Exercise passage:
_ _ _ _ _ _ _

Vasily Zhurnevich

Personal information
- Date of birth: 21 February 1995 (age 30)
- Place of birth: Lutskovlyany [be], Grodno Oblast, Belarus
- Height: 1.82 m (5 ft 11+1⁄2 in)
- Position(s): Forward

Youth career
- 2011–2012: PMC Postavy
- 2012–2014: Neman Grodno

Senior career*
- Years: Team / Apps / (Gls)
- 2014–2018: Neman Grodno / 18 / (1)
- 2017: → Znicz Biała Piska (loan) / 15 / (4)
- 2019: Lida / 14 / (3)
- 2019: Slonim-2017 / 13 / (5)
- 2020: Torpedo-BelAZ Zhodino / 5 / (0)
- 2021: Dinamo Brest / 6 / (1)
- 2022: Neman Grodno / 0 / (0)
- 2022: → Slonim-2017 (loan) / 15 / (5)

International career
- 2010: Belarus U16 / 1 / (0)
- 2015: Belarus U21 / 1 / (0)

= Vasily Zhurnevich =

Belarusian footballer

Vasily Zhurnevich (Васіль Журневіч; Василий Журневич; born 21 February 1995) is a Belarusian professional footballer who plays as a forward.

_ _ _ _ _ _ _

Input data:
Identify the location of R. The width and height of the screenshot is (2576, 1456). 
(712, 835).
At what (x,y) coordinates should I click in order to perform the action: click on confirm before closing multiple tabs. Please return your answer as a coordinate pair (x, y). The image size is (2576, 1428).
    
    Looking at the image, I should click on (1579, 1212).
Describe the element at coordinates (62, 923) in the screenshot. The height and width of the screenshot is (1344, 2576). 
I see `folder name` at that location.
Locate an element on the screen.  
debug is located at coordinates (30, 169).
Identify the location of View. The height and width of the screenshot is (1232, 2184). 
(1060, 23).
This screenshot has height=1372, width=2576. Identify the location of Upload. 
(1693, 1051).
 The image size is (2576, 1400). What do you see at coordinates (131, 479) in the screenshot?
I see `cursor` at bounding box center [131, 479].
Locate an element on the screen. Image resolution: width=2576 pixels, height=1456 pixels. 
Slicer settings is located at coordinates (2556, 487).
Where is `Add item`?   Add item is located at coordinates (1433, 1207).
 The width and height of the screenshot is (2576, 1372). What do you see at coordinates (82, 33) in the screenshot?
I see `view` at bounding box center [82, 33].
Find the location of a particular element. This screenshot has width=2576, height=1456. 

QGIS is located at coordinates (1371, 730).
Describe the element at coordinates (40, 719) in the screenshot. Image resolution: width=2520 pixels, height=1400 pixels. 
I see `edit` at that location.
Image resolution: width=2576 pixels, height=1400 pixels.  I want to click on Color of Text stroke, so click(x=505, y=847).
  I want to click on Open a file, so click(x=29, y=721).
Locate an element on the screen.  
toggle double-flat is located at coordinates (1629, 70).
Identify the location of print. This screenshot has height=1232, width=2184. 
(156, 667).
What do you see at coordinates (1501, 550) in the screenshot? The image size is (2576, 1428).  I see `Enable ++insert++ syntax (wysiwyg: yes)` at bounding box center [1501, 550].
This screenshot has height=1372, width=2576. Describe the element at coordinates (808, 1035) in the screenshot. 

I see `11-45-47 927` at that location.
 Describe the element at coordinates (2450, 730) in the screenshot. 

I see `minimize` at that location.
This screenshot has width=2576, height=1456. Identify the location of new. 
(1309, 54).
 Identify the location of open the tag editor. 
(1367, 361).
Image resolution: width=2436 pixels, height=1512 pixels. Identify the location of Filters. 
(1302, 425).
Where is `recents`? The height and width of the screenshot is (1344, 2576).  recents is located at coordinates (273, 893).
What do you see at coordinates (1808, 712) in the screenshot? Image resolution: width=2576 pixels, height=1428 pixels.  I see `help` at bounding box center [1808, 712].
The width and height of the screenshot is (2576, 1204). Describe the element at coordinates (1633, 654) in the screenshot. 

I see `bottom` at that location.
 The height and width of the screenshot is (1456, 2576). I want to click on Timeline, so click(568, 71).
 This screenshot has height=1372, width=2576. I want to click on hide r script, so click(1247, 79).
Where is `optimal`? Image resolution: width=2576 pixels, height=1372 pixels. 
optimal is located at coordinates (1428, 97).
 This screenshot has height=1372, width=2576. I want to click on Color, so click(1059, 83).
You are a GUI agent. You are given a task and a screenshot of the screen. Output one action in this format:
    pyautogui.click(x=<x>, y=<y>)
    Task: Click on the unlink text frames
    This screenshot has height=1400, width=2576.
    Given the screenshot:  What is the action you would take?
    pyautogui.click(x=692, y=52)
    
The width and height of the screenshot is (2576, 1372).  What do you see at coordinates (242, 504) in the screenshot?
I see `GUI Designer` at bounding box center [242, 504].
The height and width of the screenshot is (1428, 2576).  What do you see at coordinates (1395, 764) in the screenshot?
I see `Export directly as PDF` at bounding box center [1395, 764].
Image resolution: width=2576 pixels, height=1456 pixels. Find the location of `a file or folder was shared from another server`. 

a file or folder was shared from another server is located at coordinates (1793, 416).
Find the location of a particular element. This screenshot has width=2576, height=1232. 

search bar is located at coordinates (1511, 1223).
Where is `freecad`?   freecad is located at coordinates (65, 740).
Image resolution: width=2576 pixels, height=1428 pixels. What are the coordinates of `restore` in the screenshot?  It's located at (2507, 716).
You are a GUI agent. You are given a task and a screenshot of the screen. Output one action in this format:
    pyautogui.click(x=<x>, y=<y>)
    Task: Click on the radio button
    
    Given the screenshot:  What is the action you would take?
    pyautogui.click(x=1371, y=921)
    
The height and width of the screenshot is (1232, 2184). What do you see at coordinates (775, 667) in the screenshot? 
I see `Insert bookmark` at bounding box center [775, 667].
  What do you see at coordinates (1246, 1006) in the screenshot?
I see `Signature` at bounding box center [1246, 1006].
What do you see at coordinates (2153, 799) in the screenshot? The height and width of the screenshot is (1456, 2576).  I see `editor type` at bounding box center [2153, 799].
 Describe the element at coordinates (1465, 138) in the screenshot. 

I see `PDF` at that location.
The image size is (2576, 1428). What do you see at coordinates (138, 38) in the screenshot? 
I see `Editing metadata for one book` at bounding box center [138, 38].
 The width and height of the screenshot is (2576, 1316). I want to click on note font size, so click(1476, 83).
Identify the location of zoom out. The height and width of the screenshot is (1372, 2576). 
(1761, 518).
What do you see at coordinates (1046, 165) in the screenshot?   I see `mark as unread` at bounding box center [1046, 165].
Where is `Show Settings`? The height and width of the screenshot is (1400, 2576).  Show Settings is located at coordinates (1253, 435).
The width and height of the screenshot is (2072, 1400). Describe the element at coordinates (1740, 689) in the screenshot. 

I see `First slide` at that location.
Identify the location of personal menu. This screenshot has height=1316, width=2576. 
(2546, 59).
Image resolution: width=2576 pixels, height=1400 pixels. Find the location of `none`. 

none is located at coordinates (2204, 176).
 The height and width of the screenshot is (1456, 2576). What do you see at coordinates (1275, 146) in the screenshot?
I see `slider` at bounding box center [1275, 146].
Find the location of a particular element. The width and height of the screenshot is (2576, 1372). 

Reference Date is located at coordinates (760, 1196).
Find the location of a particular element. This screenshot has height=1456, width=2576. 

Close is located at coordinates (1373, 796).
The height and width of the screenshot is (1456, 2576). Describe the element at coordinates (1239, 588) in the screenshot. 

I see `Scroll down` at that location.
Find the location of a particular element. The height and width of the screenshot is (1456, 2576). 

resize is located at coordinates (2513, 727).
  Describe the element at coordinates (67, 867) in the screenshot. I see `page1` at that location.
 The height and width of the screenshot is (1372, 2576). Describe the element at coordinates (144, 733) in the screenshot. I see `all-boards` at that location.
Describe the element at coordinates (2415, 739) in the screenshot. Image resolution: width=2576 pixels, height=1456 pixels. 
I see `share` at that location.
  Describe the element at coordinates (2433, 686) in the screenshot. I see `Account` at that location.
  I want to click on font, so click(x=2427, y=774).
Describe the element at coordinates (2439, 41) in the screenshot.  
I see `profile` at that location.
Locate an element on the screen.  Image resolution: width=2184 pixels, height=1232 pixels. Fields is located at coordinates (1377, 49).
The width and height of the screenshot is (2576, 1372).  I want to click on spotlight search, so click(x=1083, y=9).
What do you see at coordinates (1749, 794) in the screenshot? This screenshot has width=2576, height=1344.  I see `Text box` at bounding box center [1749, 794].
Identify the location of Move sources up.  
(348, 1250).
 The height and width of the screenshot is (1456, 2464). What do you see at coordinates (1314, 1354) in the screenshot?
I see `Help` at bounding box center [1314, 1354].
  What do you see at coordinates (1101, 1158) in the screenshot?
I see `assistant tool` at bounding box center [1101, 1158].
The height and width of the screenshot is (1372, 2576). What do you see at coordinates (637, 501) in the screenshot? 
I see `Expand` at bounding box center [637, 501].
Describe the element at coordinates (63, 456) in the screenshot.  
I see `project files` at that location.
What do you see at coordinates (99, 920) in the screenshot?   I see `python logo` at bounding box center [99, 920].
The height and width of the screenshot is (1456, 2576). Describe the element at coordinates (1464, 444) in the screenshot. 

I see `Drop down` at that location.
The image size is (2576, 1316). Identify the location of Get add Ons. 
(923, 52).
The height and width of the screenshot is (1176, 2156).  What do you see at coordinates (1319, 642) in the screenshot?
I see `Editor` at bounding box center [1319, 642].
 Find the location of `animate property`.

_ _ _ _ _ _ _

Reproduce the part of the footballer's profile from "- 2019: Slonim-2017" up to and including "(loan) / 15 / (5)", without changing a character.

- 2019: Slonim-2017 / 13 / (5)
- 2020: Torpedo-BelAZ Zhodino / 5 / (0)
- 2021: Dinamo Brest / 6 / (1)
- 2022: Neman Grodno / 0 / (0)
- 2022: → Slonim-2017 (loan) / 15 / (5)